• _Selected text_
The rules
And when to break them
About a century ago I used to work in a commodity trading office in New York. There were traders and accountants and back office people managing the logistics of bringing cocoa beans into the US, warehousing them and shipping them off to customers like Mars and Nestle.
All of the hedging and physical trading was done in compliance with the rules of the Cocoa Merchants’ Association of America and ICE, the futures exchange. Part of this work involved grading the cocoa that arrived in the US to ensure it met the exchange’s quality specifications. This was because unscrupulous traders used to substitute say Ivory Coast beans for Ghana beans because they were cheaper, or fill a container with underfermented beans or fill bags with waste etc. Those days are largely over, since the trade has shrunk to just a few key players and some johnny come lately that shows up with a few bags of beans is generally treated with suspicion.
Anyways.
So a bunch of cocoa graders would go down to the futures exchange every week or so and grade cocoa for a small fee, and from what I gather, sit about and share information (or as I would put it, gossip) and then go back to the office.
To become a cocoa grader, you had to pass a test. No, I never even wanted to be a grader (as I had enough gossip going on anyway), but one of the guys in the office did. By the time I left New York, he’d failed the test a few times. Nothing wrong with that.
Part of the test was to identify cocoa beans by origin, to stop the substitution problems I detailed above. Every origin had a look. Ghana beans looked like Ghana beans, New Guinea beans had a choking acrid, acidic smell that drove me out of a warehouse in New Jersey one day. Ecuador beans look like Ecuador beans.
Now I’m growing and fermenting beans in Belize, I can’t even tell you what batch they are just by looking at them. I’m pretty sure of the country of origin since I know where I am, but every couple of months I look back at my trading days and shake my head. Cocoa truly was an interchangeable commodity, with premiums and discounts for different origins but since they were all tossed in together at the port of origin, all the distinctive regional flavors got obliterated. That was the whole point, so the Hershey’s bar tasted the same every month of the year.

• _Data for analysis_
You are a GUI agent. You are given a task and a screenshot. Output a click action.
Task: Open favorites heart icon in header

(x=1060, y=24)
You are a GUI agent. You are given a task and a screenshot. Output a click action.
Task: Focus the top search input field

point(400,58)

--

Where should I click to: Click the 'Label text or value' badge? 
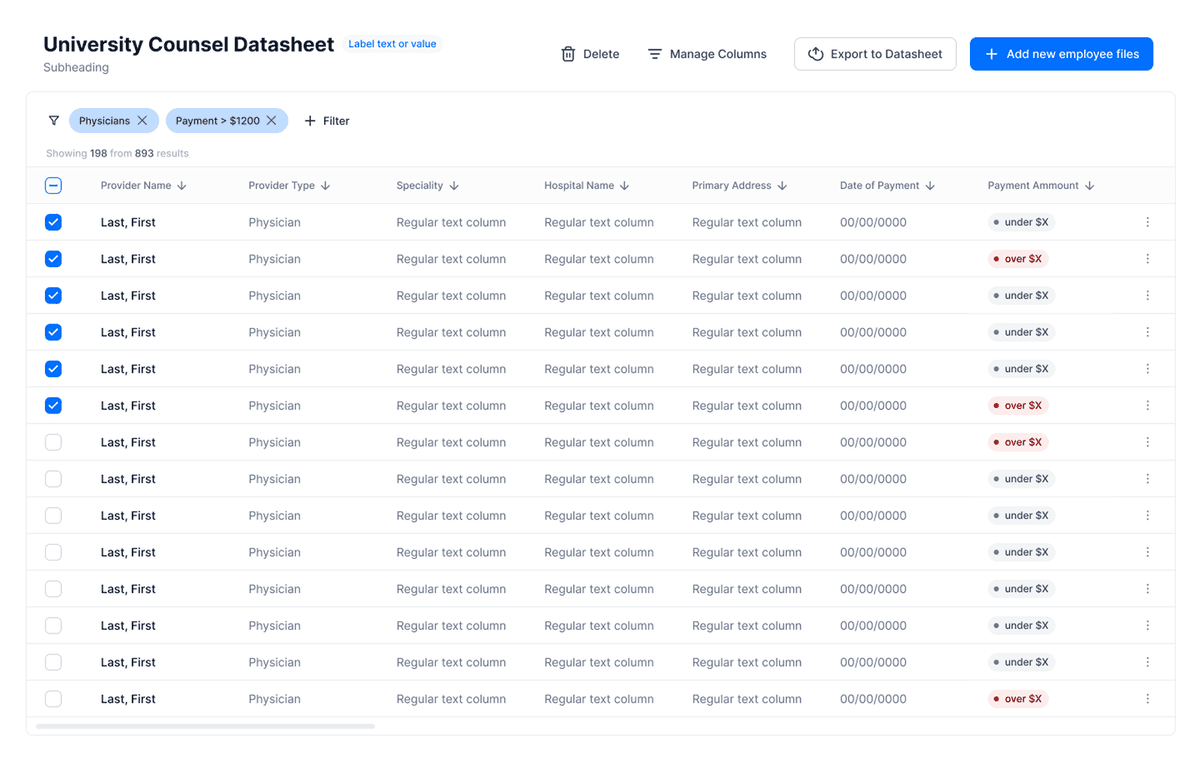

• _What is being asked_
Write what comes next in the piece about cocoa trading and grading, starting after its last sentence.

• _Result of this exercise_
One of our many “projects” at the farm is to dig deeper into terroir. How does what we do to the soil affect the final flavor of our chocolate? This is going to take us many years to disentangle, but a lot of the motivation goes back to our commodity trading days. If you’ve been up country in Nigeria, this is what you see. How could that starving, diseased tree possibly be the start of a tasty chocolate bar?
At the other end of the spectrum, I’ve seen cocoa like this in Belize, Ecuador and Indonesia.



It can’t all be about genetics, since when I took these photos, nobody knew what the genetics were (maybe they do now but I doubt it). And this is just looking at things through a yield lens (very important to farmers), not flavor (very important to customers and chocolate makers).
Our theory is that soil biology, climate, plant nutrition and soil structure have critical roles to play, and are just as important as genetics, fermentation, roasting and a host of other factors. All of the secondary compounds that plants use to signal pollinators and repel pests and attract seed dispersers are not well understood, and we know little about how they are created and how they affect flavor.
This is the basis of our Soil to Soul ethos which we are launching over the next few weeks along with our new packaging. I’ll try to break it down a bit more as we blunder up a bunch of dry gullies and have the odd breakthrough. Somehow, I doubt it will be a talking point in the grading room at the futures exchange.




I’ve seen trees with stunted growth and leaves that look burned or insect damaged really recover once we focus on soil biology. When we apply bokashi and use worm tea as a foliar, the trees bounce back, the masorcas grow larger, and the quality of the cacao improves. It’s convinced me that it really does begin in the soil.